There is good news today in humanity's struggle to avoid a nightmarish robot dystopia.
Scientists have determined that it is probably mathematically impossible for a robot to think like a human.
The prospect of a 'sentient' robot which is genuinely aware of its own consciousness has long been a dream (and nightmare) of science and fiction writers.
And as we move into a future where killer robots are under discussion by the UN, and robot cars could theoretically have to be programmed to kill us in order to save more lives, it's an ever more important question.
Well now it appears there may be natural limits to how far that discussion can go.
Phil Maguire at the National University of Ireland has found a flaw in a famed mathematical model for consciousness, which some believe makes it virtually impossible for a machine to think like humans.
The debate focuses on the work of Giulio Tononi at the University of Wisconsin-Madison and his team, who have spent 10 years developing their framework of thought. Their argument in naturally complex, but hinges on the idea that the ability to integrate information is crucial. Humans do not see a cat and the colour black, they say - humans see a black cat.
For Maguire, however, this model has a problem, because it means that human brains would logically be losing information all the time. He points to a device called the XOR logic gate, in which two bits of information have to be the same in order for a "1" signal to be output, and different for a "0". This gate necessarily cuts two bits of information down to one. If human brains worked like this, they "would have to be continuously haemorrhaging information" he tells New Scientist. Memories would erode every time you called them up - and that's something we don't really observe.
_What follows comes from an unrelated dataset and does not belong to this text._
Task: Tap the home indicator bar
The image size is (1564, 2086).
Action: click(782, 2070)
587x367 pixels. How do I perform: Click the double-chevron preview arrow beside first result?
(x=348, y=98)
They have instead developed a new model, which argues it is difficult to 'edit' memories once they are made, and which they have shown cannot be replicated by a machine.
Alas, it's not quite a settled science. Maguire accepts criticisms that if a new process can be found to break down and reintegrate memories, it might be possible to edit them and still maintain consciousness. Neuroscientists also argue that mathematical models of consciousness might not be the whole story - and that perhaps new computers based on new styles of information processing could replicate the organic brain more completely.
For the rest of us there is also the uncomfortable truth that a machine might not have to actually think like us to appear like it does - and which according to Alan Turing might as well be the same thing anyway.